Die Tradition, Geschichten zu erzählen, ist so alt, wie die Menschheitsgeschichte selbst. Trotzdem nehmen wir uns heute kaum noch Zeit mit unseren Kindern, Nichten und Neffen oder Enkeln ein Buch gemeinsam zu lesen oder gar eine Geschichte zu erzählen. Oft ist es einfach bequemer, es sich nach der Arbeit vor dem Fernseher gemütlich zu machen. Dabei brauchen gerade kleine Kinder nichts dringender als unsere Aufmerksamkeit und die Zeit, die wir mit Ihnen sprechen. Je mehr wir uns diese Zeit mit ihnen im Kleinkindalter nehmen, umso leichter wird sich das Kind später in der Schule tun. Denn dieser Wortschatz, den das Kind dank Ihnen und seinem Umfeld in dieser Zeit ansammeln kann, bleibt für immer.
Geschichten zu erzählen hat aber auch noch viele weitere, positive Nebeneffekte: Es hilft dem Kind, die eigene Herkunft und andere Kulturen zu verstehen. Erinnern Sie sich etwa an die Geschichten aus den Bergen und die schönen Bräuche in unserem Land oder auch die spannenden Tiergeschichten, die den Kindern aus dem fernen Afrika erzählt werden. Beides gibt wunderbare Einblicke und bereichert den Horizont der Kinder von klein auf. Oder denken Sie daran, wenn der Vater von der Arbeit nach Hause kommt und von seinem Tag erzählt. Das Kind hört zu, lernt Alltagssituationen zu verstehen. Es hilft aber auch neue Begebenheiten besser einzuschätzen, wenn man zuvor schon gemeinsam darüber gelesen oder geredet hat, wie etwa ein Krankheitsfall in der Familie oder der erste Besuch beim Zahnarzt. Denken Sie an die schönen Bücher, die von den Tieren im Meer erzählen oder vom Leben in einer fernen Stadt – wie sehr können sie die Kreativität der Kinder anspornen, wenn Sie daraus vorlesen, Bilder dazu zeigen oder gemeinsam Fotoalben durchblättern. Das Kind wird gespannt zuhören, es wird alle Informationen abspeichern und lernt so vielleicht schon bald seine eigenen Geschichten zu erzählen.
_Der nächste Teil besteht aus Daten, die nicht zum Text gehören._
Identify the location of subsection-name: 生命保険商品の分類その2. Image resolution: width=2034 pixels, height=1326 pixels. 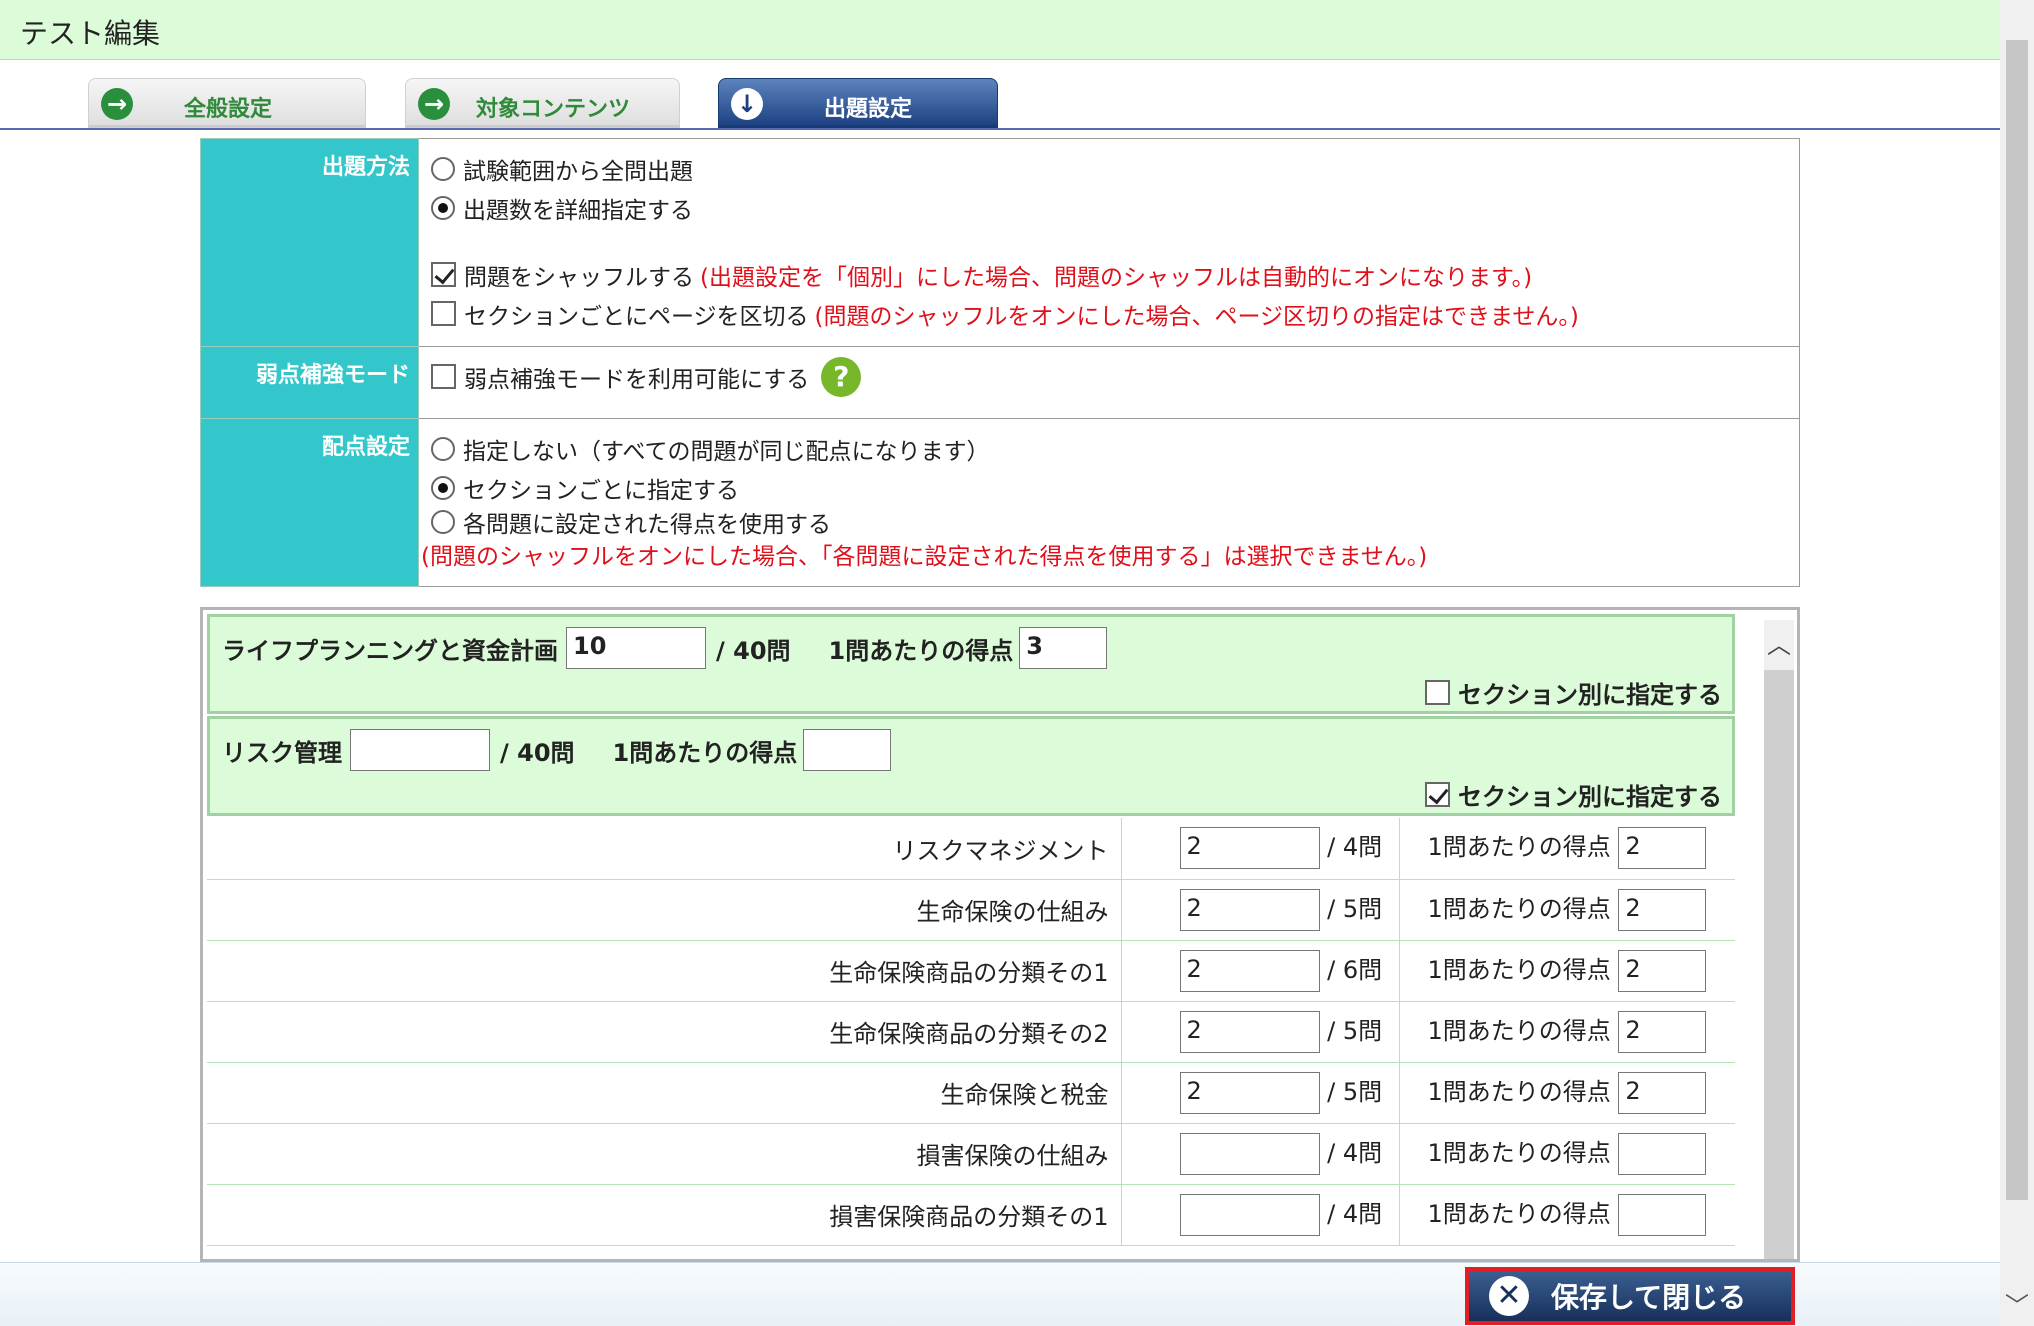
(664, 1032).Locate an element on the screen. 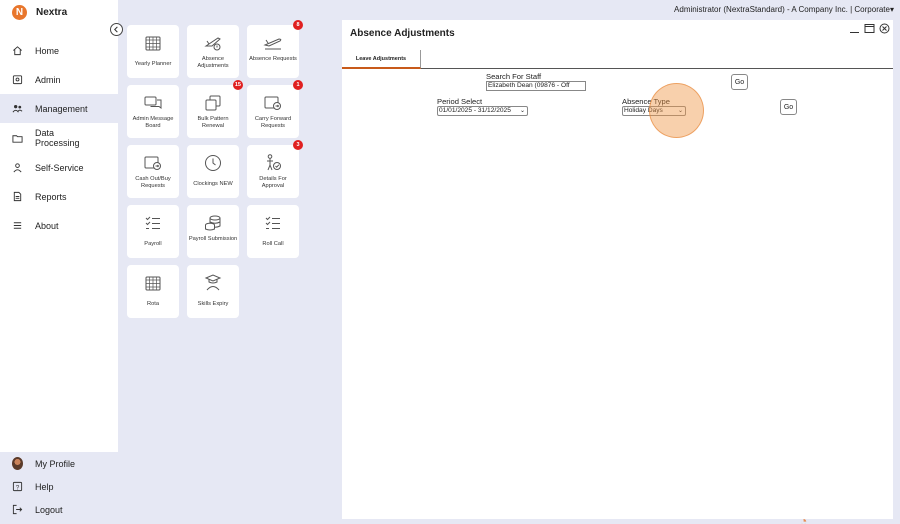 The image size is (900, 524). maximize-icon is located at coordinates (870, 28).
Je mehr wir Geschichten mit allen Sinnen erfahrbar machen, umso mehr Eindruck werden sie hinterlassen. Wir können den Kindern Geschichten erzählen und mit Bildern, Materialien und Experimenten die Vorgänge aus der Vergangenheit (Geschichte) oder im Hier und Jetzt (Das Leben im Wald) vorstellbar und nachvollziehbar machen. Spielerisch kann man gemeinsam im Wald Buchstaben und Wörter mit Ästen legen und erraten lassen. In Baumkronen kann man Buchstaben erkennen, im Lehm Abdrücke in Form von Buchstaben oder Worten hinterlassen. Worte können gemeinsam einmal von vorne, einmal von hinten gelesen werden, mit Klatsch- und Fangspielen werden neue Worte gelernt oder Reime einstudiert.
Das Wesentliche an Geschichten, die wir erzählen, ist, dass sie sich an der Wirklichkeit orientieren. Es geht also nicht darum, Phantasiegeschichten zu erzählen. Die Natur bietet genügend spannende Geschichte, etwa wie sich die Erde, die Tier- und Pflanzenwelt, die Menschheit entwickelt hat und welche Voraussetzungen dazu notwendig waren. So lernen Kinder von klein auf eine Hochachtung gegenüber der Schöpfung und auch gegenüber den Errungenschaften unserer Vorfahren. Teilen Sie mit den Kindern Geschichten und zeigen Sie die Schönheit und die Ordnung der Welt und des Geschehens auf ihr und somit um sie herum.